Produce imports offset domestic decline for reefers

There was a surge in produce imports last week, according to the USDA. Truckloads volumes are currently up 62% year over year, with just under 33,000 loads shipped compared to the 20,000 loads of domestic truckloads of produce.

Domestic shipments are down 44% y/y, which is significant for carriers and brokers as it represents a decrease of close to 16,000 fewer truckloads per week for this time of the year.

Mexico is the largest source of produce imports, with 33% of loads crossing in the McAllen, TX, market followed by 24% in Nogales, AZ, and 20% in Laredo, TX. This time of the year tomatoes, avocados, cucumbers, peppers and limes account for around 50% of the total volume.

Canadian produce imports are dominated by potatoes, which represented 46% of loads last week, followed by carrots (14%), cucumbers (9%) and mushrooms (7%). Of that, 58% of potatoes cross into the U.S. via commercial crossing zones in Maine and originate on Prince Edward Island – the number one potato producing province in Canada.

Find reefer loads and trucks on the largest on-demand freight marketplace in North America.

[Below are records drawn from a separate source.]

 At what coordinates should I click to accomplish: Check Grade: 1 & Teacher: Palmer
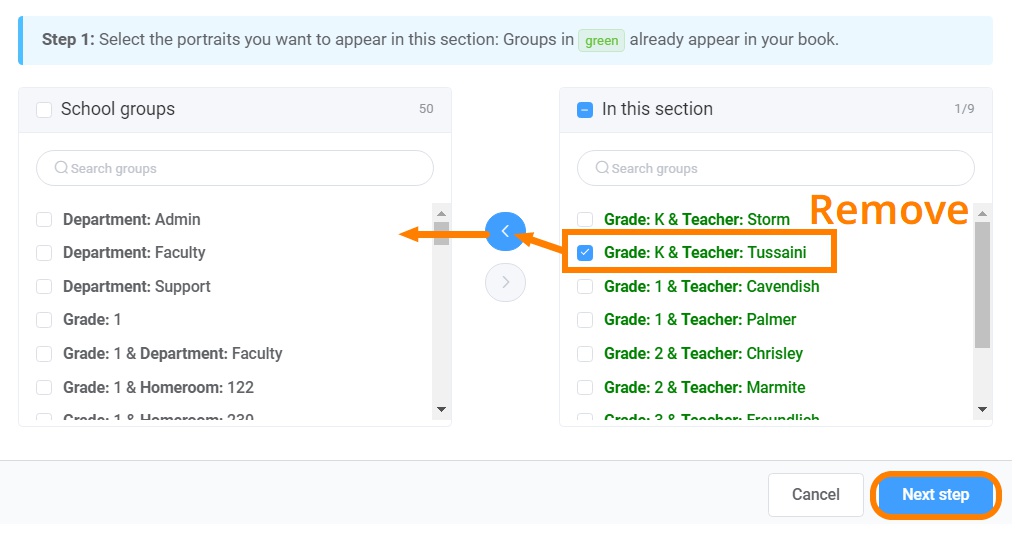click(585, 320)
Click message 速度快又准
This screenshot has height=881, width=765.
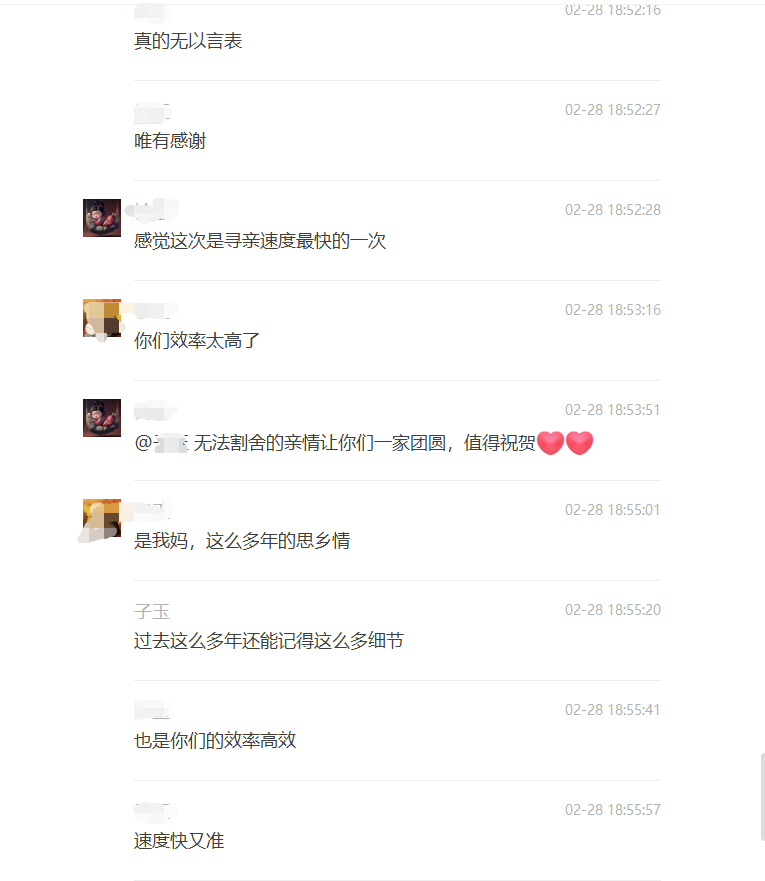tap(179, 841)
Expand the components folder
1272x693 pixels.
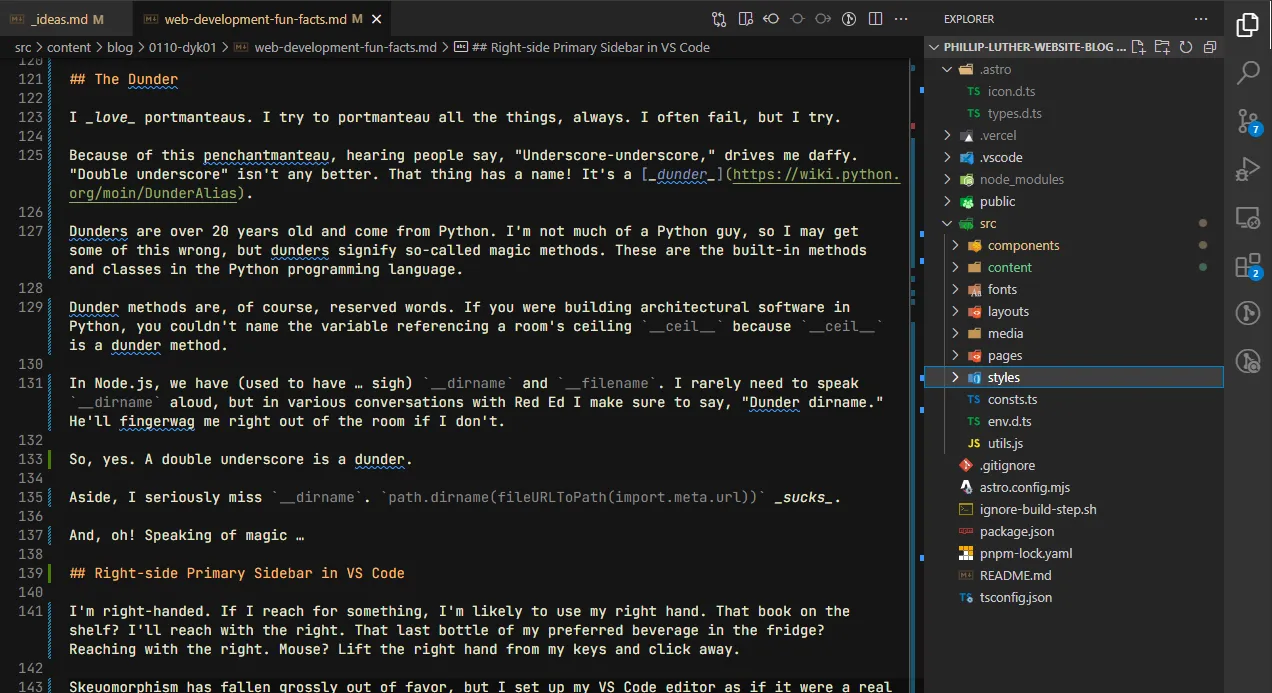coord(1023,245)
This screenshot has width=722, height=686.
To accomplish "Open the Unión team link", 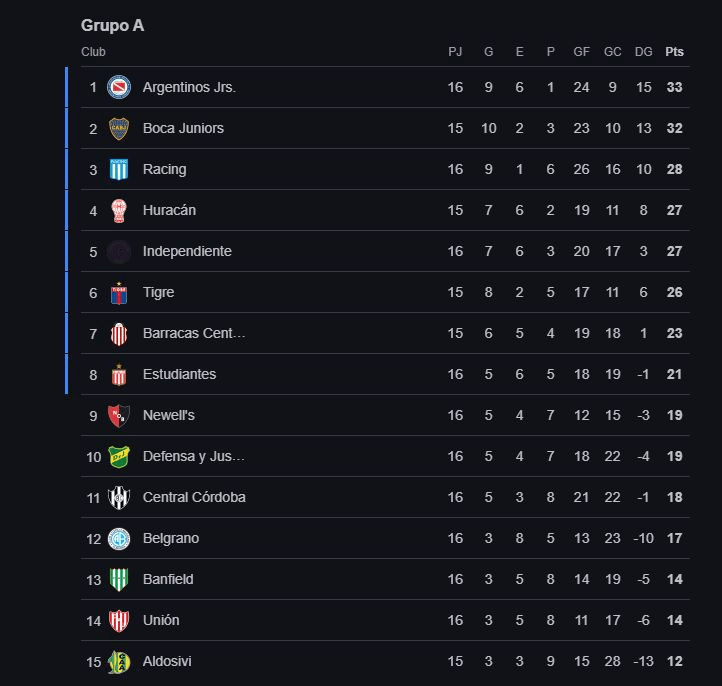I will pyautogui.click(x=161, y=620).
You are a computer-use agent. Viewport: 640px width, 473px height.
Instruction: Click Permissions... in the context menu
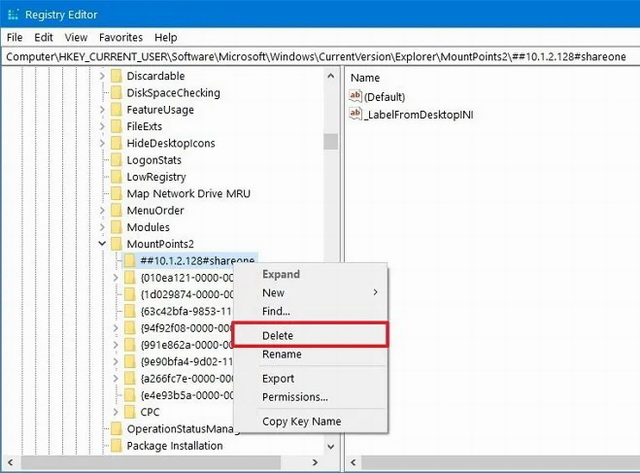click(294, 397)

Reefer load post volumes dropped in all top 10 markets last week, putting downward pressure on spot rates, which fell on average by $0.15/mile as available capacity loosened rapidly.

New Jersey (#1) regained the top spot but volumes dropped considerably decreasing by 26% w/w driving down rates by $0.09/mile. A similar volume drop in Atlanta forced rates down by $0.16/mile. In McAllen (#7) in the Rio Grande Valley in Texas, outbound volumes dropped by 30% w/w driving down rates by $0.11/mile.

Spot rates

Spot rates in the reefer sector decreased the most last week, dropping by $0.08/mile to $2.38/mile, which is $0.46/mile higher than the same week in 2020 when rates were $1.92/mile. Interestingly, reefer rates are just $0.01/mile higher than the same week in 2018 ,when capacity was considered to be the tightest in a decade.

This year promises to be a very different year in terms of what’s driving the reefer market, but a drop in reefer rates this quarter should continue to track along with 2018.